> _What needs to be done_: Copy the listing below word for word, omitting the pictures.

> _Data provided_:
————
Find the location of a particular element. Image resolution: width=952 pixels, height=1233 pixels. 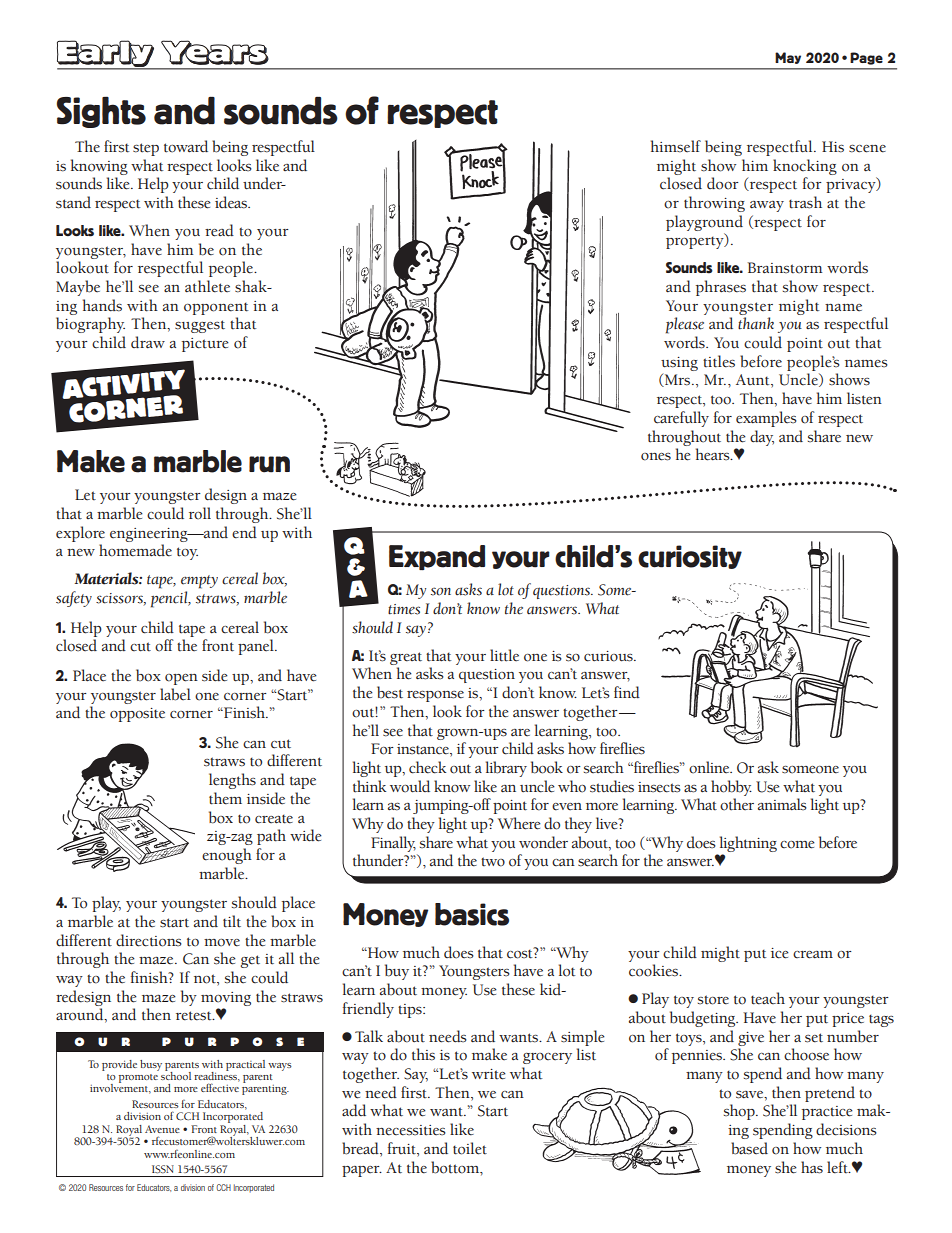

knocking is located at coordinates (805, 167).
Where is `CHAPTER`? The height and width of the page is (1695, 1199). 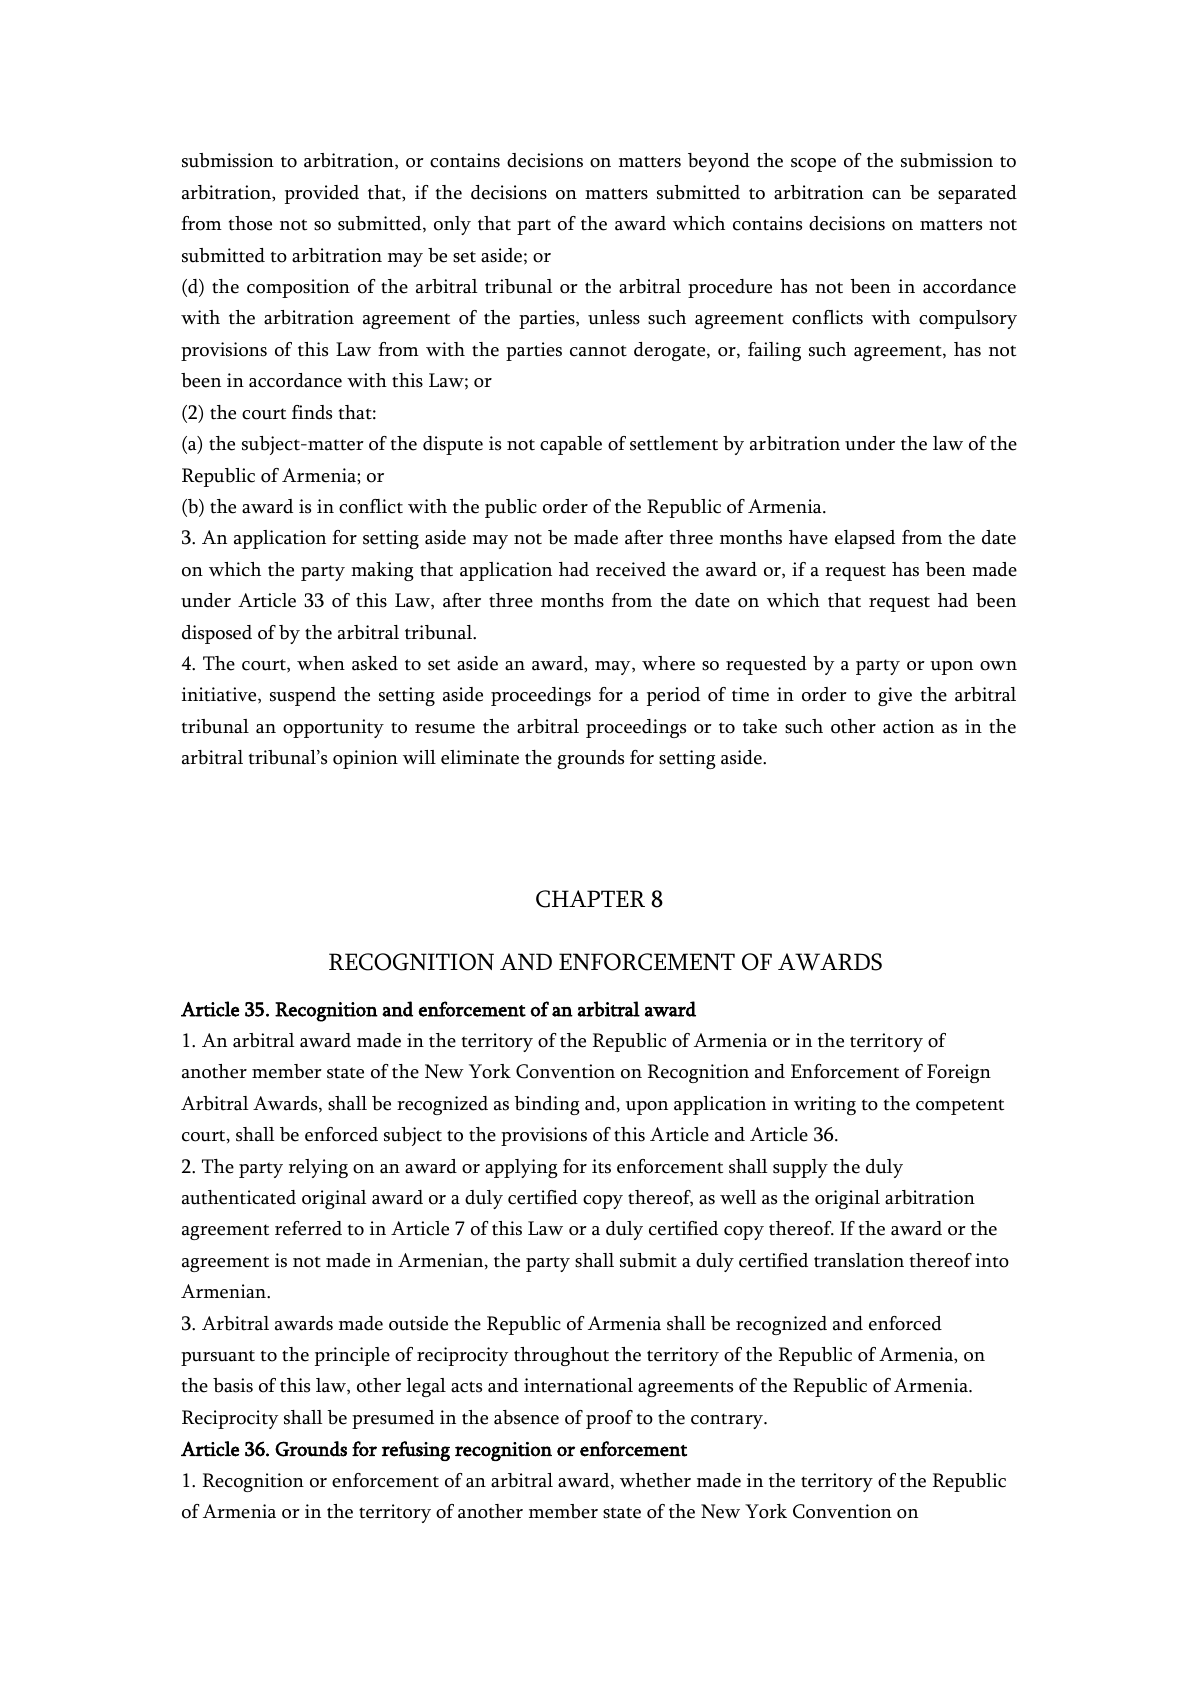
CHAPTER is located at coordinates (590, 899).
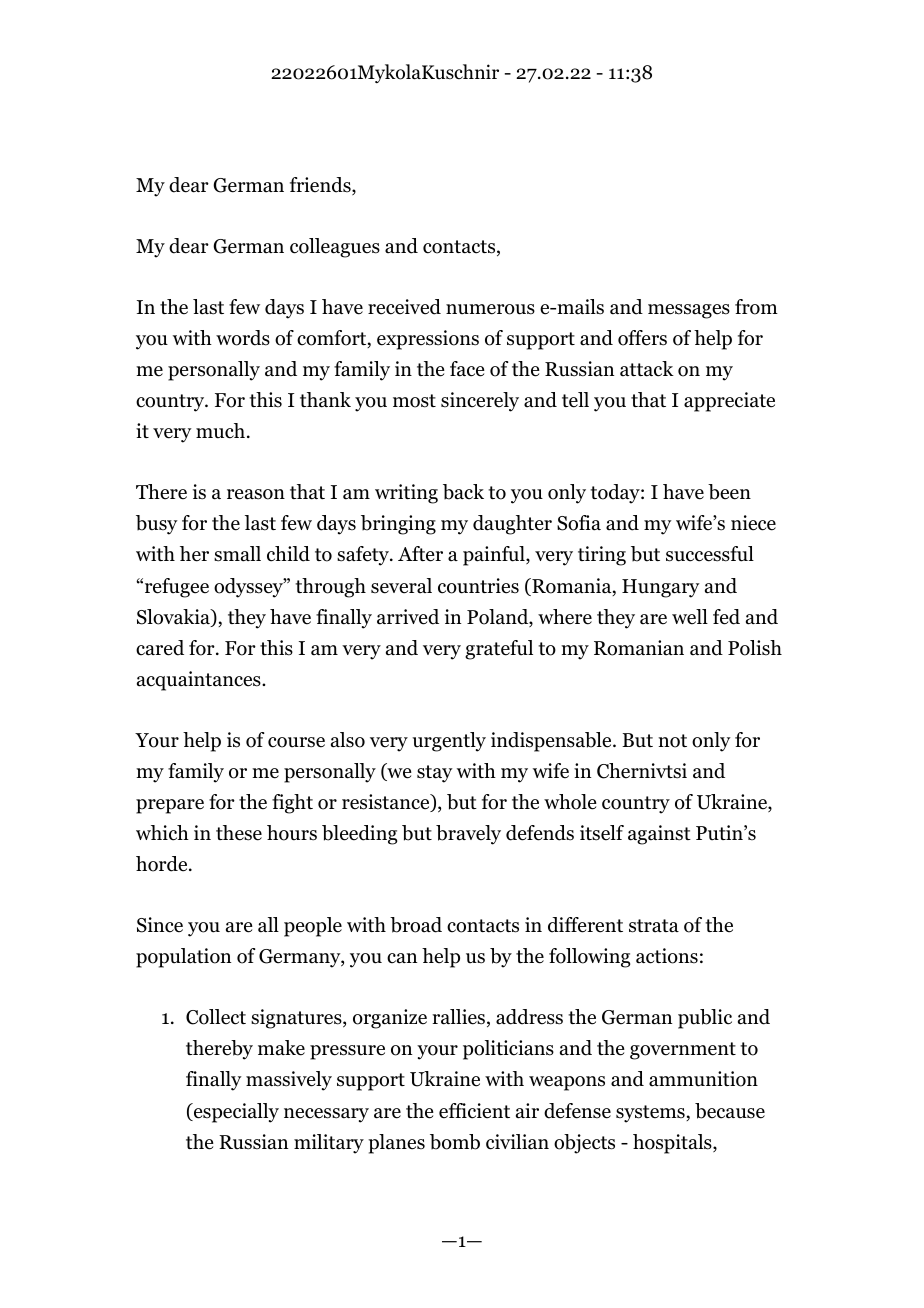 The width and height of the image is (924, 1308). What do you see at coordinates (499, 650) in the image?
I see `grateful` at bounding box center [499, 650].
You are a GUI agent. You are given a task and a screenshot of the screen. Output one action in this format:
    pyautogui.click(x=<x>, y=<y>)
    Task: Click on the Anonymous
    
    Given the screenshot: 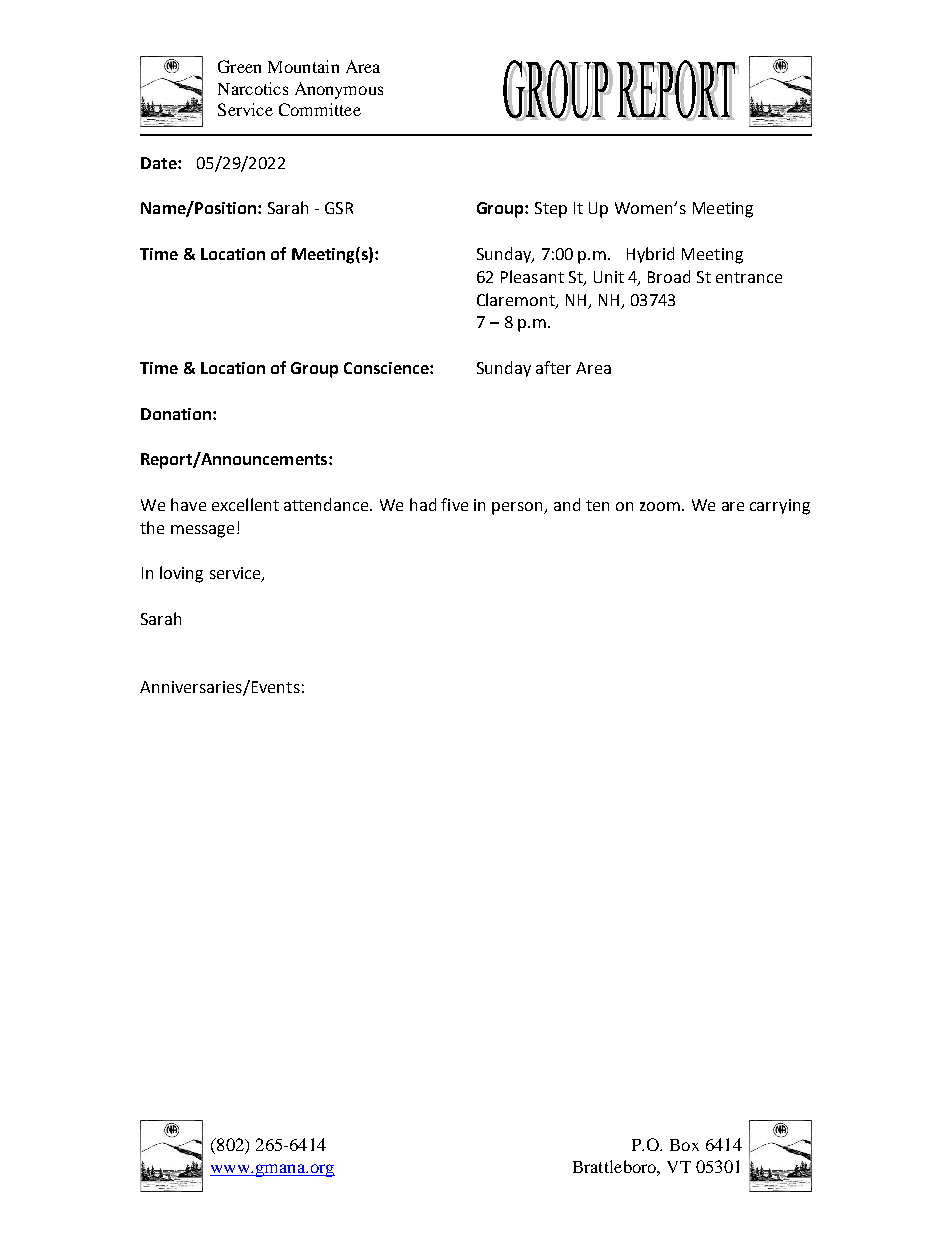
————
> _Task result_:
Find the location of a particular element. Image resolution: width=952 pixels, height=1233 pixels. 

knocking is located at coordinates (805, 167).
Where is `CHAPTER`? The height and width of the page is (1695, 1199). 
CHAPTER is located at coordinates (590, 899).
 The width and height of the image is (924, 1308). What do you see at coordinates (499, 650) in the image?
I see `grateful` at bounding box center [499, 650].
You are a GUI agent. You are given a task and a screenshot of the screen. Output one action in this format:
    pyautogui.click(x=<x>, y=<y>)
    Task: Click on the Anonymous
    
    Given the screenshot: 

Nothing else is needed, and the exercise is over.